The Upper Paraná Atlantic Forest area
The "selva parananese", and what undermines it
The "selva parananese" or Upper Paraná Atlantic Forest stretches across the borders of Brazil, Paraguay and Argentina. Today, most of the forest is found in the province of Misiones in northern Argentina. The area is one of WWF's 200 ecoregions of global importance. Argentina alone is home to 8 of these regions.
Species: What roams the land
The Upper Paraná Atlantic Forest is not only one of the most biologically important ecosystems in the world, it is also one of the most endangered rainforests. It houses an impressive variety of species - some 450 different trees can be found in only one hectare for example - and hosts animals and plants found nowhere else. Over 90% of all amphibians and 50% of all plants found in the forest are endemic, meaning they cannot be found anywhere else.
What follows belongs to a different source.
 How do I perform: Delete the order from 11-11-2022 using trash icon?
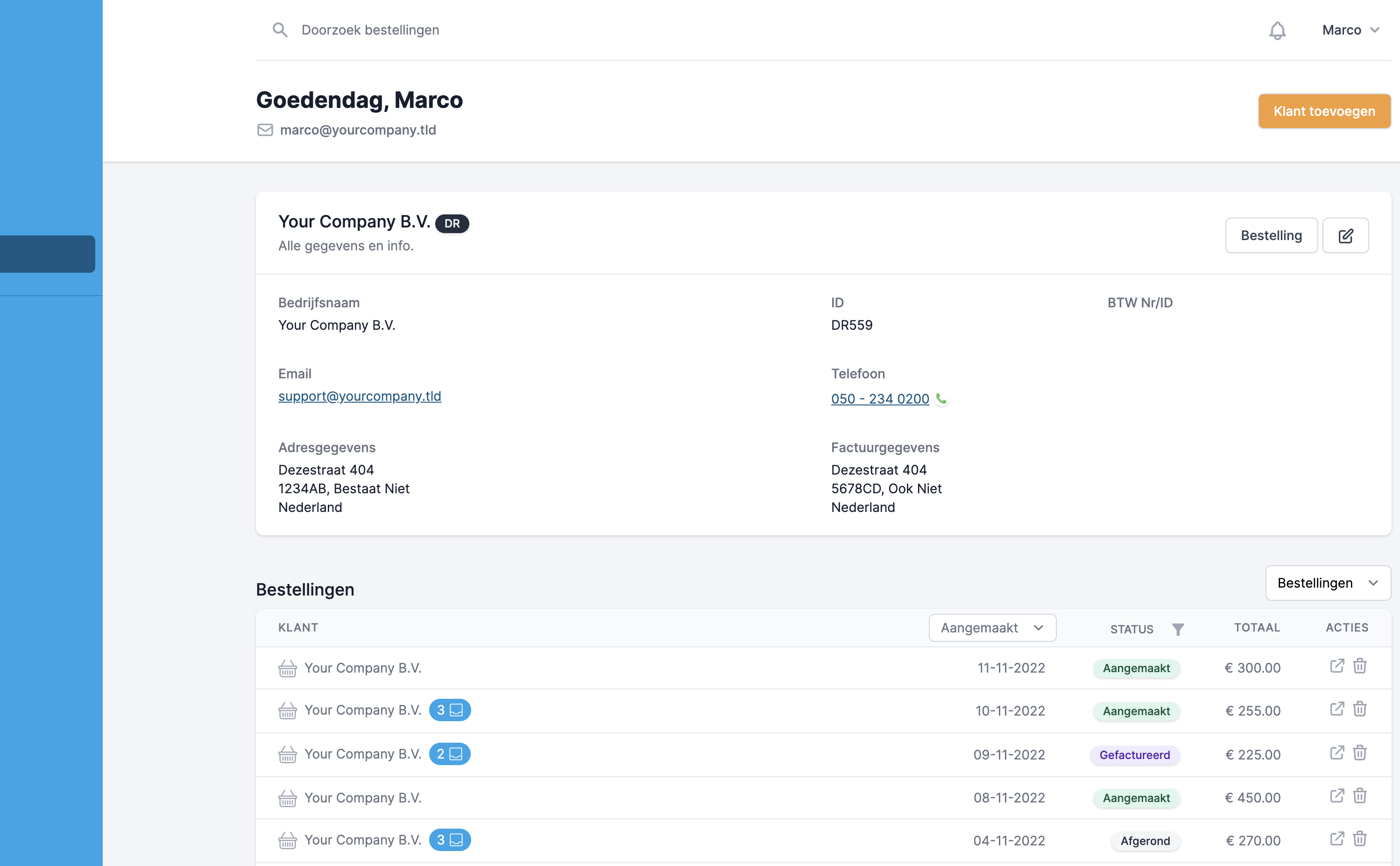pyautogui.click(x=1360, y=666)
Diversity levels for a variety of taxa are comparable to other tropical forests regions harboring extraordinary diversity including the Western Arc forests of the Amazon and northern Borneo among others. Many of these unique species however - such as the tamarin, seven-coloured tanager or the largest cat in the Americas: the jaguar - are in imminent danger of extinction.
Threats: Species pushed to the brink...
The forest and its inhabitants face many threats. First and foremost, trees are being felled to make room for agriculture, livestock and roads. As a result, forest cover today is a mere fraction of what it used to be. It is also a lot more fragmented, meaning that wildlife has less space to move around and is in greater danger from hunting and trade.
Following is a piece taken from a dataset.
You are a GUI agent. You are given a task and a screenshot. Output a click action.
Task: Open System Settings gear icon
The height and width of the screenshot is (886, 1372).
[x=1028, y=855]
Another pressing problem is the lack of data available about the ecosystem. Few studies have been carried out in the area and still very little is known about its species and their habits.
Given the high levels of local richness and endemism and the extensive loss of natural habitat - over 95 per cent in many areas - the probability of species extinctions is high for this ecoregion without intensive conservation efforts. Relatively extensive, but generally unprotected blocks of forest remain in the southern portion of the ecoregion, particularly in Argentina and Paraguay.